Libérer sa créativité sans se compliquer la vie
Aujourd’hui, nous vivons dans un monde où tout est accessible, parfois même « tout cuit dans le bec », y compris le matériel artistique. Pourtant, ce que j’aime dans la création, c’est justement l’inverse : sortir des sentiers battus, libérer ma créativité des solutions déjà prêtes et inventer avec ce que j’ai sous la main. Ça fait aussi travailler mes neurones!
Créer devient alors un jeu : observer, imaginer, transformer… sans avoir besoin d’un arsenal d’outils coûteux. Avec peu de matériel, on peut faire beaucoup. C’est même une philosophie : redécouvrir le plaisir simple de donner vie à une idée avec ce que l’on trouve autour de soi.
La créativité, au fond, c’est ça : une liberté joyeuse, un terrain de jeu sans limites dans tous les domaines.
Créer avec peu de matériel artistique : l’impression sur papier
Mon terrain de jeu favori, c’est l’impression sur papier. J’utilise une plaque de gélatine, un rouleau et du papier. C’est en 2020 que j’ai découvert cette technique, devenue depuis une véritable passion.
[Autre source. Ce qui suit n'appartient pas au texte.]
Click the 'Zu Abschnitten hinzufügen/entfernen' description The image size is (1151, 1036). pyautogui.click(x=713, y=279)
Très vite, j’ai compris qu’il était inutile d’investir dans tous les outils proposés en magasin.
Pour imprimer, il faut surtout des pochoirs, des masques et des tampons afin de texturer l’acrylique sur la plaque. Plutôt que d’acheter, j’ai choisi de fabriquer mes propres outils. Et là, la magie a opéré : ma créativité s’est libérée encore davantage.

Recycler et fabriquer ses propres outils
Quoi de plus satisfaisant?
Utiliser ce qui est là, découvrir une source cachée dans une armoire à dentelles ou boutons! Recycler, réutiliser, donner une deuxième vie à des objets devenus obsolètes, voilà une autre facette de la créativité.
Quelques exemples :
Une bouteille de suppléments entourée de cordes est devenue un rouleau texturé.
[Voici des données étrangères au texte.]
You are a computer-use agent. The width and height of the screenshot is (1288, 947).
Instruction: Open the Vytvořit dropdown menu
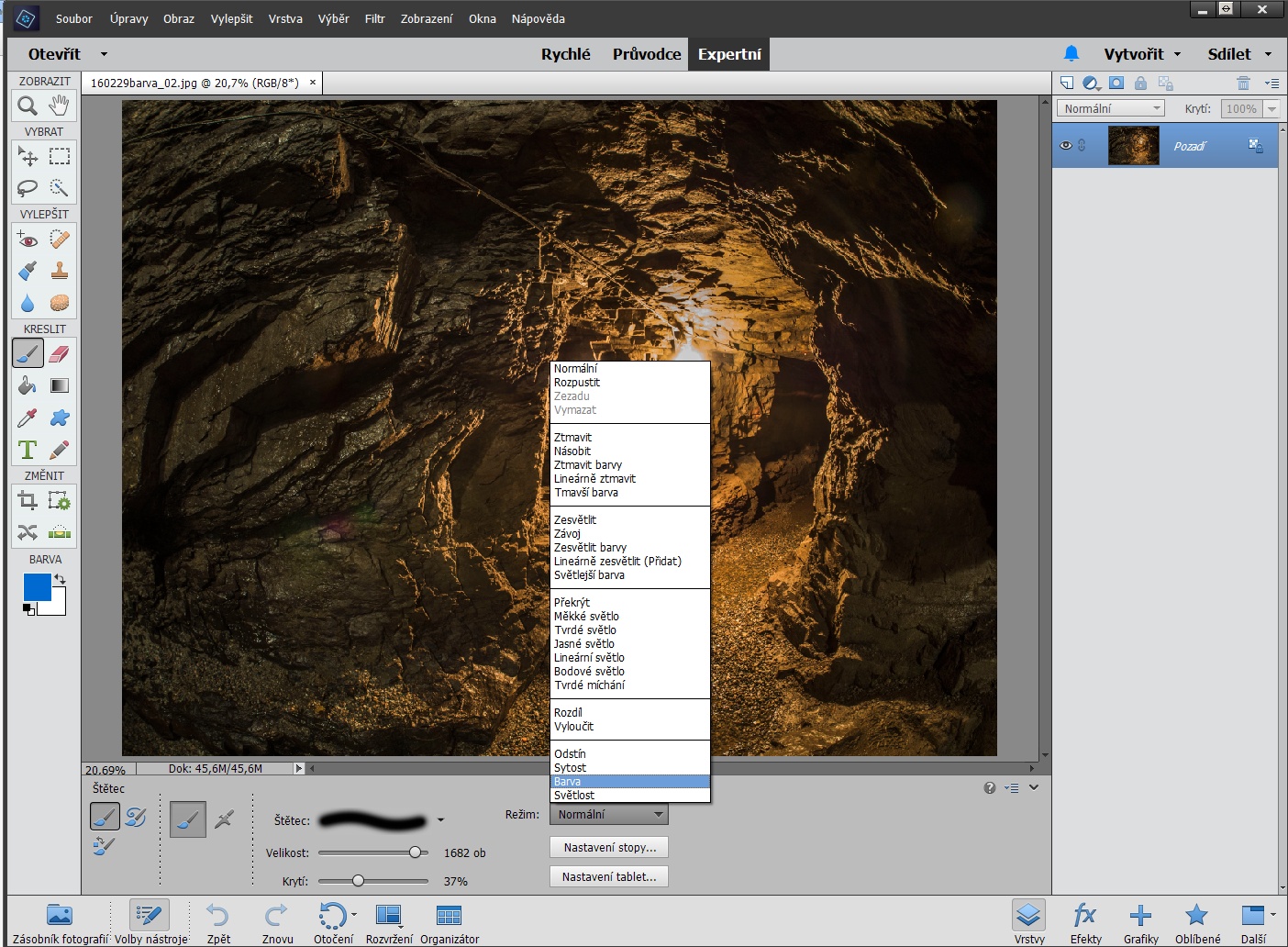pos(1142,54)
Des lettres et chiffres en bois fixés sur du carton se sont transformés en tampon unique. Ou même de vieux boutons.
Des matériaux plastifiés récupérés d’un ancien emploi m’ont permis de découper des pochoirs solides et réutilisables.
Même mes sorties à vélo sont devenues des chasses au trésor : cartons texturés, papiers bulles, objets du quotidien, tissus ou ustensiles de cuisine… Tout peut servir à libérer sa créativité et enrichir mes impressions sur papier.
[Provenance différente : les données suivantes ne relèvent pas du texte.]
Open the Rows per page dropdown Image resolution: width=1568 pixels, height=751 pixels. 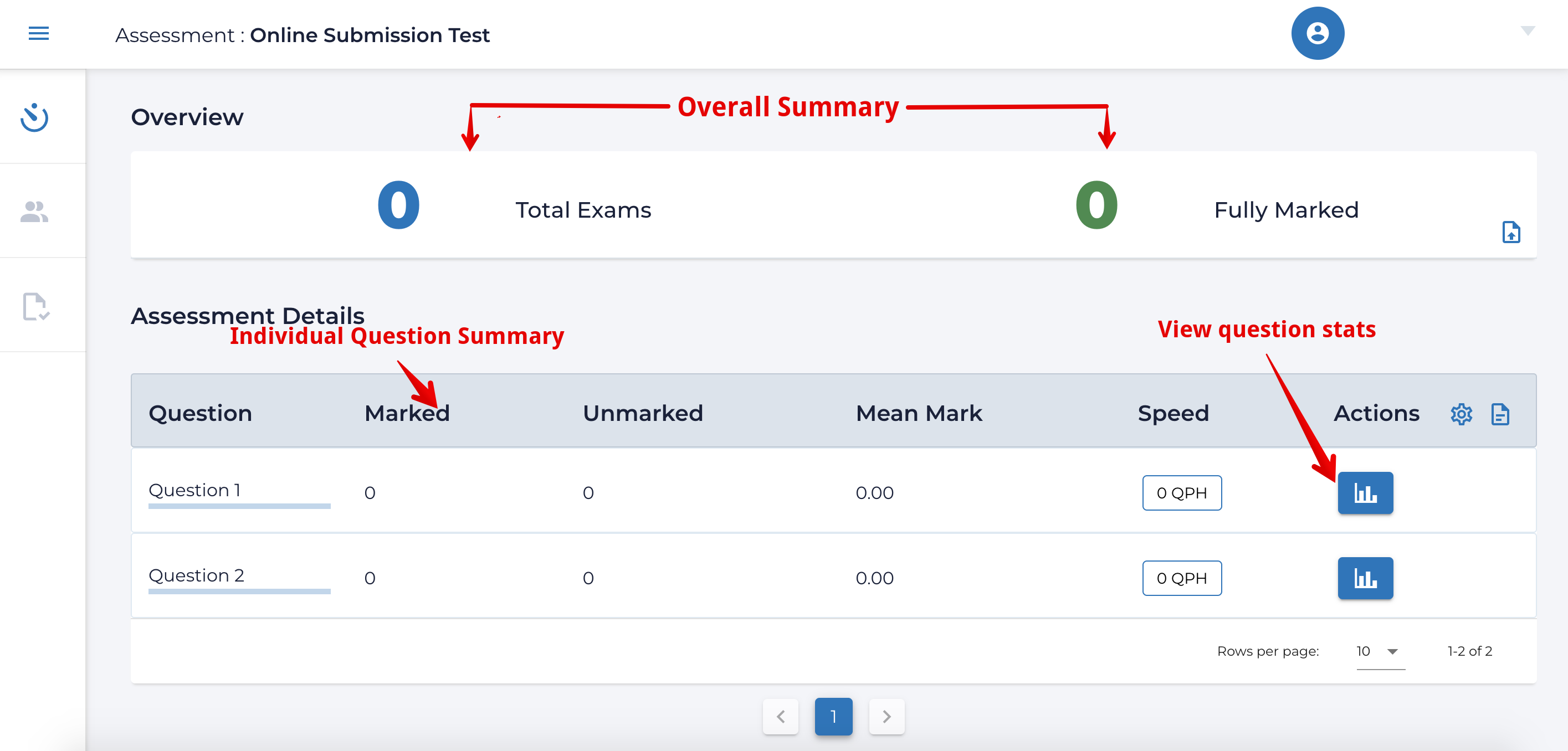click(1379, 651)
Dépasser le défi de la page blanche
Ah, la fameuse page blanche… Elle peut parfois nous intimider. Pourtant, il existe des astuces simples pour l’apprivoiser. Par exemple, tracer des lignes ou des formes aléatoires, barbouiller la surface de crayon ou y déposer une ou deux couleurs.
Peu à peu, des formes apparaissent, une poésie visuelle s’invite, et la créativité reprend son élan. Ce n’est pas la perfection qui compte, mais le processus, l’exploration, le lâcher-prise.
Moi-même, je me surprends à accueillir mes élans de perfectionnisme avec plus de douceur. Si une création ne me fait pas vibrer, ce n’est pas grave. L’important est d’oser commencer, d’oser libérer ce qui veut s’exprimer. Laisser l’art s’exprimer.
Ne pas se compliquer la vie
C’est l’un de mes mantras : ne pas se compliquer la vie. Non pas par recherche de facilité, mais parce que si un processus devient trop lourd ou trop complexe, c’est souvent le signe qu’il ne résonne pas avec moi.
La créativité se vit de mille façons. Qu’on soit artiste, cuisinière, professeur ou décoratrice, l’essentiel est de vibrer avec ce que l’on crée.
La créativité est partout : sur une toile, dans une assiette, dans un carnet de notes, dans une maison qu’on décore ou même dans la façon d’apprendre. Elle n’a pas besoin d’être parfaite pour être vivante.